**WORK TO COMPLETE**
Among the lines below, which ones contain the word "computer"? Copy every such line.

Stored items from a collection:
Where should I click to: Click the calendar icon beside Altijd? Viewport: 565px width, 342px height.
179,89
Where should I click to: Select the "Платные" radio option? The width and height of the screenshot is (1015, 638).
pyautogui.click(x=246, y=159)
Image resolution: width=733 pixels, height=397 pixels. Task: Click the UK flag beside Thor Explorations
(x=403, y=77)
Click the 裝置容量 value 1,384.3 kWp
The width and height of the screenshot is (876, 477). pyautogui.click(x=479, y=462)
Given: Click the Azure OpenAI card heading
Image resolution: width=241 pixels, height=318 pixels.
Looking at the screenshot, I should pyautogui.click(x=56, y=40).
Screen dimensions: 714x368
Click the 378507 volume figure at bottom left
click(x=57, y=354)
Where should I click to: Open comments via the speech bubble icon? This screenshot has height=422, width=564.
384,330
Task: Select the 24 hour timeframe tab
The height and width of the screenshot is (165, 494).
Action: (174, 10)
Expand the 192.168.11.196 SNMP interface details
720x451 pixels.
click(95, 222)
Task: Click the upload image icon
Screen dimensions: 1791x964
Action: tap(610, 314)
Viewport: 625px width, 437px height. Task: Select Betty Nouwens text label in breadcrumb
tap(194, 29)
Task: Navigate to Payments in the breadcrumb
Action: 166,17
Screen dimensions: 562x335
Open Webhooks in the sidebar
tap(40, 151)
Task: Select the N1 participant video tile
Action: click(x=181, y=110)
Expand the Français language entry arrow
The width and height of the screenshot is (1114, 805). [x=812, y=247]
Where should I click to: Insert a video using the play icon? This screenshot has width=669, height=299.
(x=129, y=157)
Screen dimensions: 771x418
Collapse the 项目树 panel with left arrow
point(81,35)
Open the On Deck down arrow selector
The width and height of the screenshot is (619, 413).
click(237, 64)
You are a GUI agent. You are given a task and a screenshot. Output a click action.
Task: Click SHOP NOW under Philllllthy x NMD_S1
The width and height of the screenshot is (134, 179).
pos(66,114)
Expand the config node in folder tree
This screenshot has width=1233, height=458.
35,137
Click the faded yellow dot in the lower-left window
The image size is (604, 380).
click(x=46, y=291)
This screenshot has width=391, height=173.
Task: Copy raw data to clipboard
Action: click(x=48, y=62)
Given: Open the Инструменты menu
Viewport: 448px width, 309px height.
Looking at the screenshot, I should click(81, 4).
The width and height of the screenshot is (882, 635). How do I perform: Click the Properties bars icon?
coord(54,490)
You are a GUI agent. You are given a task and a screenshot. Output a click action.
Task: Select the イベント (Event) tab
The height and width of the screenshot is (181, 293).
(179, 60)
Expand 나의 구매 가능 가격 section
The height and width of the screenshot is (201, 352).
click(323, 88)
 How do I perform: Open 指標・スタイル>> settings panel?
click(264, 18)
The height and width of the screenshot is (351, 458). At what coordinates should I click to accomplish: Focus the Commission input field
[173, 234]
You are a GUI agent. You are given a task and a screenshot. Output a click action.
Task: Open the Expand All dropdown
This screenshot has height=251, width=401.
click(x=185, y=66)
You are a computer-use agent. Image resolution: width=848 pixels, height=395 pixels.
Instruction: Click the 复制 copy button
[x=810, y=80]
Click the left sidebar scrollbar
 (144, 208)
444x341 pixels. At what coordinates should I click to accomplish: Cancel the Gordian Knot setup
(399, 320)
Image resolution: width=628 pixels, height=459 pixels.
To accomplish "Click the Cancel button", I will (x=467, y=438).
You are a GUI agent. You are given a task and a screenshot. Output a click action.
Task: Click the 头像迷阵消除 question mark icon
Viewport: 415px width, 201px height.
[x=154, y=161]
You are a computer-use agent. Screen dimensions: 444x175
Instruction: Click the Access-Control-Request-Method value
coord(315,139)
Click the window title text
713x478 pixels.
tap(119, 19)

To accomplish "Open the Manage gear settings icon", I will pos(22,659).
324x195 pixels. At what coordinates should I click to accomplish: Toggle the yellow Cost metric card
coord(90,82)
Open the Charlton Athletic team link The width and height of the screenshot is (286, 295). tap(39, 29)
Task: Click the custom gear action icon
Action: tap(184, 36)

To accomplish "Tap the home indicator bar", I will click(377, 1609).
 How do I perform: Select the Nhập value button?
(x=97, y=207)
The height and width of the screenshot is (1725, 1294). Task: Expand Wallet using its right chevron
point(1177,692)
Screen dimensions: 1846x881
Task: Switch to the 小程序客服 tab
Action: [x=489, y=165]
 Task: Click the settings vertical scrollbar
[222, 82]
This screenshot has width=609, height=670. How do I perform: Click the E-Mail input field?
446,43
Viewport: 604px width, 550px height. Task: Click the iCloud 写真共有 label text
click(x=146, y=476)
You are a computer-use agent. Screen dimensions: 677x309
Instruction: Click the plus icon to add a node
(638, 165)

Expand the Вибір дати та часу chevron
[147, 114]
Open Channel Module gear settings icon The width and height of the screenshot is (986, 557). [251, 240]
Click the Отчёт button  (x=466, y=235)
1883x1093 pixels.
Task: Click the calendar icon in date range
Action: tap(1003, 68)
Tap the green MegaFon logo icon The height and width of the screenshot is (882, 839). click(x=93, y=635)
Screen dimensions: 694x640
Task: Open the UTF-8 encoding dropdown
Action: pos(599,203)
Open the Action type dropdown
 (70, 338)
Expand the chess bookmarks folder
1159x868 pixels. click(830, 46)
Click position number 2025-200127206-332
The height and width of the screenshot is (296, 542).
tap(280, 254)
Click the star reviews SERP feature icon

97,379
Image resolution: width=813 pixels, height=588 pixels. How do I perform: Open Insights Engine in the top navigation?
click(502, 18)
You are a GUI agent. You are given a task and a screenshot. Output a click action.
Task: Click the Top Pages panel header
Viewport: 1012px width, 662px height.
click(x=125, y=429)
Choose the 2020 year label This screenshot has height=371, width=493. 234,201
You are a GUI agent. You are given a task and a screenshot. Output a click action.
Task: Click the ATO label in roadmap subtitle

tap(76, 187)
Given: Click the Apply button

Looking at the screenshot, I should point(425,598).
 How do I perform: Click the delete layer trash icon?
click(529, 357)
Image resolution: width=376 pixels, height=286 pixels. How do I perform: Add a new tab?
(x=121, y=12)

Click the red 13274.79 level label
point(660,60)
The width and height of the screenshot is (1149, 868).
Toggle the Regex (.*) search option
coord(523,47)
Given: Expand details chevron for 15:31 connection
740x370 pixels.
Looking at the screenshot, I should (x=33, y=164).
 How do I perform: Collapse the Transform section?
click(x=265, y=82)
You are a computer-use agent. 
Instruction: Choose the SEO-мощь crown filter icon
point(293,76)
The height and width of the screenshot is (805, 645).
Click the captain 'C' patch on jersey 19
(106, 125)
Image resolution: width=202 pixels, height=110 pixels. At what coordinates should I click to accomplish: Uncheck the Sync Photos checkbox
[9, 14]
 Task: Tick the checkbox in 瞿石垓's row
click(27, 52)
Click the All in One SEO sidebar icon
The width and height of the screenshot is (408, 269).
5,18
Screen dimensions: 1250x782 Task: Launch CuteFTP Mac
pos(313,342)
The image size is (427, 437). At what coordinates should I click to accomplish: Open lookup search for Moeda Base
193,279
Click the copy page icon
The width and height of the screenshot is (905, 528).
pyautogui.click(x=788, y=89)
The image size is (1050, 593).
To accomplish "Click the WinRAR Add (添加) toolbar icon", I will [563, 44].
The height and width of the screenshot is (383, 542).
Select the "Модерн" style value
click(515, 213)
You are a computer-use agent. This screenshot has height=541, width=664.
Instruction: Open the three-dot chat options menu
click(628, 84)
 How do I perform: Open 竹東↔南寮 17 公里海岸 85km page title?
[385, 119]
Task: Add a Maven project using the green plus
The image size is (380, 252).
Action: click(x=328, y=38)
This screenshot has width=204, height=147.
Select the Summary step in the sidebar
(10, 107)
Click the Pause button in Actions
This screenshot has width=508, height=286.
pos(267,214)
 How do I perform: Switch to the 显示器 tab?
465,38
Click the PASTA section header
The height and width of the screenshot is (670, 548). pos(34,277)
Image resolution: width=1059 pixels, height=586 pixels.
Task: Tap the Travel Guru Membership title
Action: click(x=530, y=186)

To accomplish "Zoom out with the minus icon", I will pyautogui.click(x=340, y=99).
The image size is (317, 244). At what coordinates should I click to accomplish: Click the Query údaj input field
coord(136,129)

**YOUR RESPONSE**
You are a computer-use agent. Image resolution: width=848 pixels, height=395 pixels.
You are a computer-use agent. Screen dimensions: 444x175
You are a computer-use agent. Screen dimensions: 677x309
You are a computer-use agent. 
You are a computer-use agent. This screenshot has height=541, width=664.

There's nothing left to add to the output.